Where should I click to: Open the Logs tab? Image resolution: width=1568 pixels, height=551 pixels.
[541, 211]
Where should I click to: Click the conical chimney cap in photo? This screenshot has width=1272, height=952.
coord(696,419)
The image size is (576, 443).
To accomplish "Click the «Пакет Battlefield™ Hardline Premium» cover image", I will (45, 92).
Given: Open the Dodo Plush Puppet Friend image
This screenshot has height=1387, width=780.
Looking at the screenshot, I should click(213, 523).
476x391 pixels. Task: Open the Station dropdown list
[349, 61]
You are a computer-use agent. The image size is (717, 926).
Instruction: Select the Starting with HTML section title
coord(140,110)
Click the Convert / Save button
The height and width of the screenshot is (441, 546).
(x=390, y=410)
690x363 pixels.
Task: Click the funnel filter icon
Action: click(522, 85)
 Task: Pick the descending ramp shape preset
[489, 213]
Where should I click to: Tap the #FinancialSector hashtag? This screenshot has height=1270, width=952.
────────────────────────────────────────
Your goal
Print all of the material above exactly as given.

Solution to the problem
Where should I click to: Open the Logs tab? Image resolution: width=1568 pixels, height=551 pixels.
[541, 211]
Where should I click to: Click the conical chimney cap in photo? This screenshot has width=1272, height=952.
coord(696,419)
The image size is (576, 443).
To accomplish "Click the «Пакет Battlefield™ Hardline Premium» cover image", I will (45, 92).
Given: Open the Dodo Plush Puppet Friend image
This screenshot has height=1387, width=780.
Looking at the screenshot, I should click(213, 523).
476x391 pixels. Task: Open the Station dropdown list
[349, 61]
You are a computer-use agent. The image size is (717, 926).
Instruction: Select the Starting with HTML section title
coord(140,110)
Click the Convert / Save button
The height and width of the screenshot is (441, 546).
(x=390, y=410)
690x363 pixels.
Task: Click the funnel filter icon
Action: click(522, 85)
 Task: Pick the descending ramp shape preset
[489, 213]
Where should I click to: Tap the #FinancialSector hashtag? This screenshot has height=1270, width=952.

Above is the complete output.